Exit la Tabaski, bonjour les dommages collatéraux. Avec la fête qui a laissé beaucoup de poches trouées, la galère et la dèche sont aujourd’hui les choses les mieux partagées. Ils sont nombreux ceux qui se sont mis dans un sacré pétrin et auront du mal à joindre les deux bouts le reste du mois ; un mois qui risque d’être aussi interminable qu’un jour sans pain.
Chez nous au Sénégal, les fêtes ont toujours été de vrais moments de réjouissances et nous sommes prompts à nous laisser emporter par notre folie dépensière pour faire plaisir à tout le monde et montrer que nous prenons très au sérieux ces célébrations.
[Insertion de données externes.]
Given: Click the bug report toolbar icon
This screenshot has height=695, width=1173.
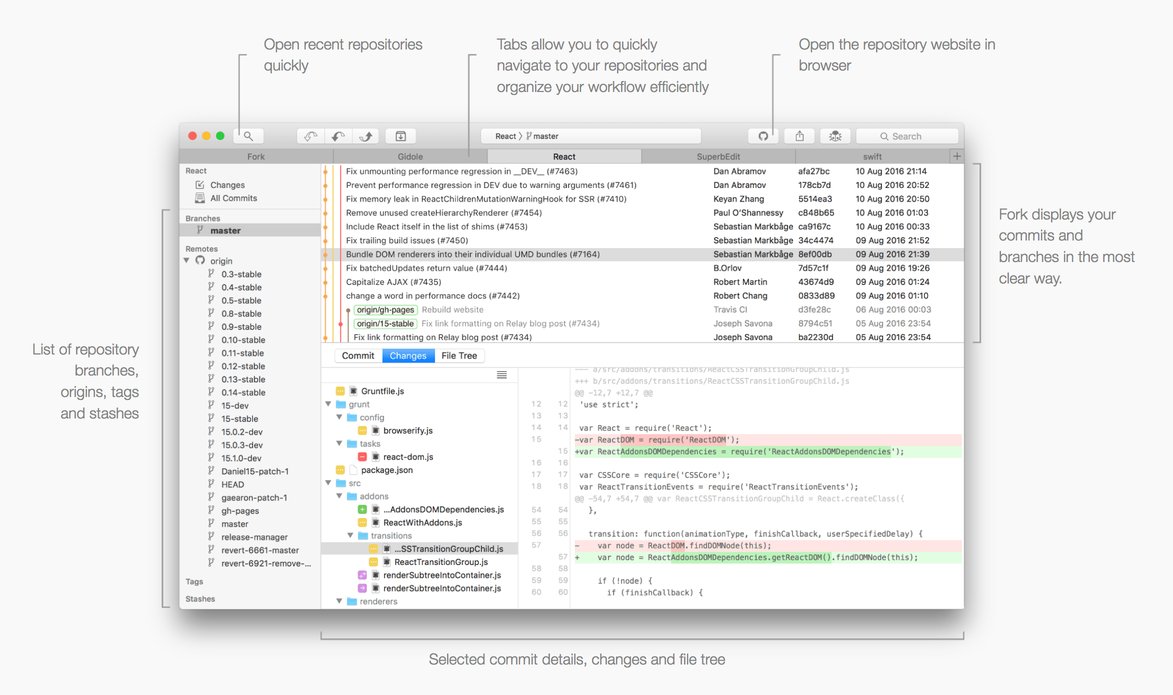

Nos ressources, parfois très limitées, ne nous empêchent pas de flamber en quelques jours, voire en quelques heures, nos petites économies si difficilement thésaurisées. Cette dérive collective est, au fil des années, devenue contagieuse et rares sont ceux qui y échappent. Le malheur, c’est que nous oublions assez souvent que les lendemains de fête sont toujours terribles. Quand les puits sont à sec, on sait ce que vaut l’eau, dit l’adage. Même le diable qui connaît bien les Sénégalais se barricade pour ne pas y laisser sa queue. Nous jouons à cache-cache avec nos créanciers.
Ceux qui ont un véhicule se rabattent sur les clandos, les usagers de taxis se bousculent dans les bus et autres cars rapides s’ils ne marchent pas. Les salariés se mettent à compter tristement les jours qui les séparent de la fin du mois. Et se surprennent parfois à dénigrer, vilipender et même à invectiver leur employeur parce qu’il a tardé à virer les salaires. Malgré cette fâcheuse situation que nous vivons à chaque lendemain de fête, nous sommes toujours prompts à recommencer. Lors de la prière de la Tabaski, notre imam a axé son sermon sur le gaspillage et la folie dépensière des Sénégalais. Il a rappelé au commun des croyants la nécessité d’épouser de bonnes méthodes de consommation, car le Seigneur interdit formellement la prodigalité, le gaspillage.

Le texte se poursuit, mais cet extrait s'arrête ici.